** Aim **
Rewrite the entries below as a JSON list of strings, one string per line, with blank lines left out.

┏━━

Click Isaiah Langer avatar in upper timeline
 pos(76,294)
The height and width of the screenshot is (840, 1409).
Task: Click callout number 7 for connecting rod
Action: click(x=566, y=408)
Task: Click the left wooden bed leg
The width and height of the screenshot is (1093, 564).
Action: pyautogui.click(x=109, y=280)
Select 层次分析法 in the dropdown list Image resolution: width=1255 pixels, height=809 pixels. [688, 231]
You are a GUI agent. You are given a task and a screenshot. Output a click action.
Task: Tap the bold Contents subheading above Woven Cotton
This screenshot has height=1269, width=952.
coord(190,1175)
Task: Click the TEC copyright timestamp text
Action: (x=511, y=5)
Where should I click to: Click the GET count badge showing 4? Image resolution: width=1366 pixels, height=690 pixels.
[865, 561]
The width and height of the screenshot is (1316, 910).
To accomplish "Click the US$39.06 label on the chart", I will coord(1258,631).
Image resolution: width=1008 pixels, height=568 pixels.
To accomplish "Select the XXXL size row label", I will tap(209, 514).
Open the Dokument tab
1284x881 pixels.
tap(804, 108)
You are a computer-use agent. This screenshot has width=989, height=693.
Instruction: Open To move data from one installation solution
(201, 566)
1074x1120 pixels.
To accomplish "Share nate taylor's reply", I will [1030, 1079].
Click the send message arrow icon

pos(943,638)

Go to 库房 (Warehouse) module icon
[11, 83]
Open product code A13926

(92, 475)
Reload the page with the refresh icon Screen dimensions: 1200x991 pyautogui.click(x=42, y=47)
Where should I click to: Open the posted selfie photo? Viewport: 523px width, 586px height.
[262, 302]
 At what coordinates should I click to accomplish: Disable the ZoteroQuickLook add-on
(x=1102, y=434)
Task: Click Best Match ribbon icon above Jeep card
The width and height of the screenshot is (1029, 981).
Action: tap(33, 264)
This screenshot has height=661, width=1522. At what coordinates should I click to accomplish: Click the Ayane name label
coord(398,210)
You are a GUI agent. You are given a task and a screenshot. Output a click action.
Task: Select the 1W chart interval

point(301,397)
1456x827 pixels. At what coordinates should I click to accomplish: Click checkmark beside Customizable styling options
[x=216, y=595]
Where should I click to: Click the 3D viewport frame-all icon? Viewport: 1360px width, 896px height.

┗━━

** Solution to this problem **
[
  "Click Isaiah Langer avatar in upper timeline",
  " pos(76,294)",
  "The height and width of the screenshot is (840, 1409).",
  "Task: Click callout number 7 for connecting rod",
  "Action: click(x=566, y=408)",
  "Task: Click the left wooden bed leg",
  "The width and height of the screenshot is (1093, 564).",
  "Action: pyautogui.click(x=109, y=280)",
  "Select 层次分析法 in the dropdown list Image resolution: width=1255 pixels, height=809 pixels. [688, 231]",
  "You are a GUI agent. You are given a task and a screenshot. Output a click action.",
  "Task: Tap the bold Contents subheading above Woven Cotton",
  "This screenshot has height=1269, width=952.",
  "coord(190,1175)",
  "Task: Click the TEC copyright timestamp text",
  "Action: (x=511, y=5)",
  "Where should I click to: Click the GET count badge showing 4? Image resolution: width=1366 pixels, height=690 pixels.",
  "[865, 561]",
  "The width and height of the screenshot is (1316, 910).",
  "To accomplish \"Click the US$39.06 label on the chart\", I will coord(1258,631).",
  "Image resolution: width=1008 pixels, height=568 pixels.",
  "To accomplish \"Select the XXXL size row label\", I will tap(209, 514).",
  "Open the Dokument tab",
  "1284x881 pixels.",
  "tap(804, 108)",
  "You are a computer-use agent. This screenshot has width=989, height=693.",
  "Instruction: Open To move data from one installation solution",
  "(201, 566)",
  "1074x1120 pixels.",
  "To accomplish \"Share nate taylor's reply\", I will [1030, 1079].",
  "Click the send message arrow icon",
  "pos(943,638)",
  "Go to 库房 (Warehouse) module icon",
  "[11, 83]",
  "Open product code A13926",
  "(92, 475)",
  "Reload the page with the refresh icon Screen dimensions: 1200x991 pyautogui.click(x=42, y=47)",
  "Where should I click to: Open the posted selfie photo? Viewport: 523px width, 586px height.",
  "[262, 302]",
  " At what coordinates should I click to accomplish: Disable the ZoteroQuickLook add-on",
  "(x=1102, y=434)",
  "Task: Click Best Match ribbon icon above Jeep card",
  "The width and height of the screenshot is (1029, 981).",
  "Action: tap(33, 264)",
  "This screenshot has height=661, width=1522. At what coordinates should I click to accomplish: Click the Ayane name label",
  "coord(398,210)",
  "You are a GUI agent. You are given a task and a screenshot. Output a click action.",
  "Task: Select the 1W chart interval",
  "point(301,397)",
  "1456x827 pixels. At what coordinates should I click to accomplish: Click checkmark beside Customizable styling options",
  "[x=216, y=595]",
  "Where should I click to: Click the 3D viewport frame-all icon? Viewport: 1360px width, 896px height."
]